▶ **Stored records**
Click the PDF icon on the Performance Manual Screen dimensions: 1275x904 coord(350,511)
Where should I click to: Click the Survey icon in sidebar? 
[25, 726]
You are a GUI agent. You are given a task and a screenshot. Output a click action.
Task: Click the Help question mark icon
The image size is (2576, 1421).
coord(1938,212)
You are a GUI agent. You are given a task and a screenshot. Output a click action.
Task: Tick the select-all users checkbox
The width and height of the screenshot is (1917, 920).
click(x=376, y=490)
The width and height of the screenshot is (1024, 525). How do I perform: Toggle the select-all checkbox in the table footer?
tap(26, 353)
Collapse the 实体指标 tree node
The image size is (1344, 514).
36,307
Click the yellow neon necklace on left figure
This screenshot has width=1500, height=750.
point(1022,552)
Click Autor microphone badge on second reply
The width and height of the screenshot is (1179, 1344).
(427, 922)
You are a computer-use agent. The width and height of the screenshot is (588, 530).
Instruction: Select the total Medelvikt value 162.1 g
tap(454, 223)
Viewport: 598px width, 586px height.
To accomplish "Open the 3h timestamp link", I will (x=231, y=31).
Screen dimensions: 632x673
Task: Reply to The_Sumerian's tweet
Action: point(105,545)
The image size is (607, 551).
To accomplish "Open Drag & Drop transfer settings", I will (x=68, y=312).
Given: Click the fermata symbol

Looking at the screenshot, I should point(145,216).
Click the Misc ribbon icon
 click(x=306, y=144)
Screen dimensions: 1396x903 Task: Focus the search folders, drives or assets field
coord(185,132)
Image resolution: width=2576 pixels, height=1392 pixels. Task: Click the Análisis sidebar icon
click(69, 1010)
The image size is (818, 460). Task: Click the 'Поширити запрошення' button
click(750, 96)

▶ **Action item**
The answer should consist of the lines from the one with "The width and height of the screenshot is (1917, 920)." through the last line of the entries, duplicated exactly and nothing more.

▶ **Solution to the exercise**
The width and height of the screenshot is (1917, 920).
click(x=376, y=490)
The width and height of the screenshot is (1024, 525). How do I perform: Toggle the select-all checkbox in the table footer?
tap(26, 353)
Collapse the 实体指标 tree node
The image size is (1344, 514).
36,307
Click the yellow neon necklace on left figure
This screenshot has width=1500, height=750.
point(1022,552)
Click Autor microphone badge on second reply
The width and height of the screenshot is (1179, 1344).
(427, 922)
You are a computer-use agent. The width and height of the screenshot is (588, 530).
Instruction: Select the total Medelvikt value 162.1 g
tap(454, 223)
Viewport: 598px width, 586px height.
To accomplish "Open the 3h timestamp link", I will (x=231, y=31).
Screen dimensions: 632x673
Task: Reply to The_Sumerian's tweet
Action: point(105,545)
The image size is (607, 551).
To accomplish "Open Drag & Drop transfer settings", I will (x=68, y=312).
Given: Click the fermata symbol

Looking at the screenshot, I should point(145,216).
Click the Misc ribbon icon
 click(x=306, y=144)
Screen dimensions: 1396x903 Task: Focus the search folders, drives or assets field
coord(185,132)
Image resolution: width=2576 pixels, height=1392 pixels. Task: Click the Análisis sidebar icon
click(69, 1010)
The image size is (818, 460). Task: Click the 'Поширити запрошення' button
click(750, 96)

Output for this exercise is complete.